Your assignment: Only the text belongs in the copy: retype each record exactly as it appears.

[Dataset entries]
......
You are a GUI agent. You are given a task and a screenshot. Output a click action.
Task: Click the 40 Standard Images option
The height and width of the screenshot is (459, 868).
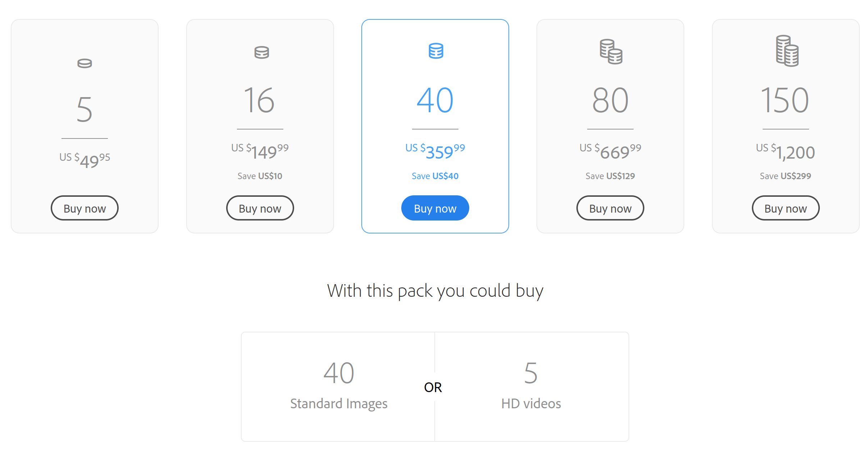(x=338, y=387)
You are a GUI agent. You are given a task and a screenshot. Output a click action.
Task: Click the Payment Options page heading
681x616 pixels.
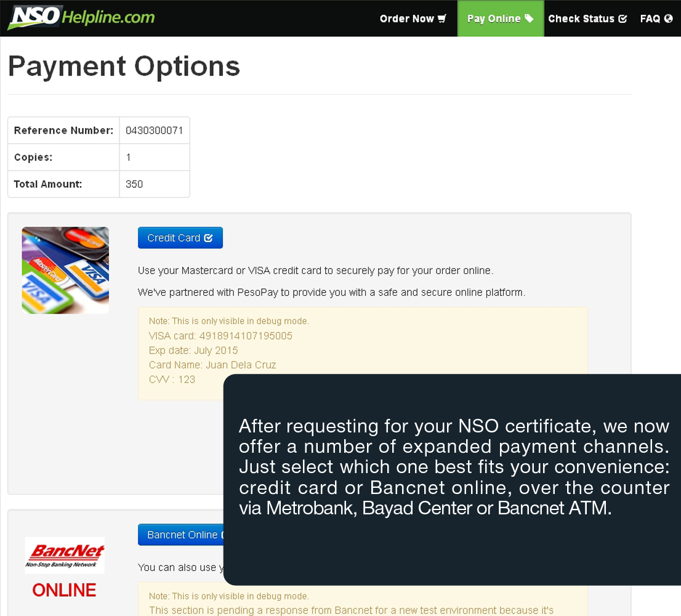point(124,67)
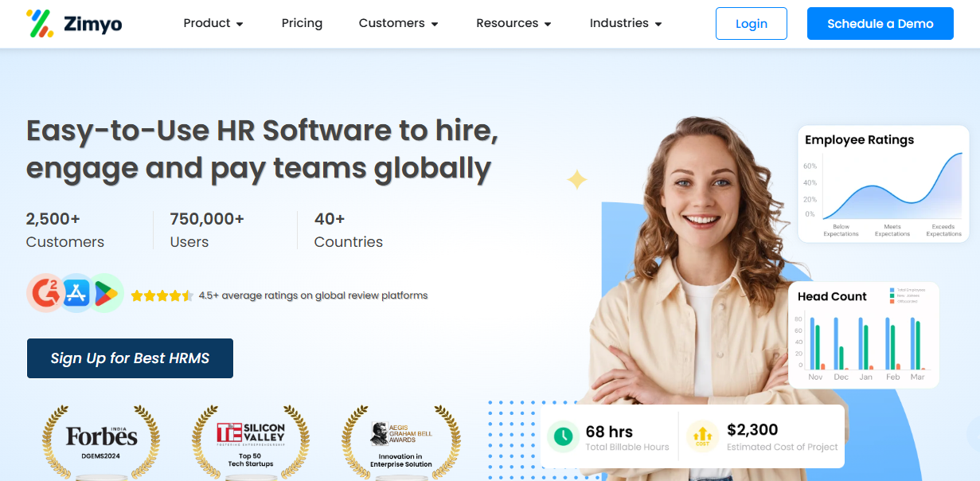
......
Your response:
You are a GUI agent. You are given a task and a screenshot. Output a click action.
Task: Click the 40 Standard Images option
The height and width of the screenshot is (459, 868).
(x=338, y=387)
You are a GUI agent. You are given a task and a screenshot. Output a click action.
Task: Click the Payment Options page heading
681x616 pixels.
point(124,67)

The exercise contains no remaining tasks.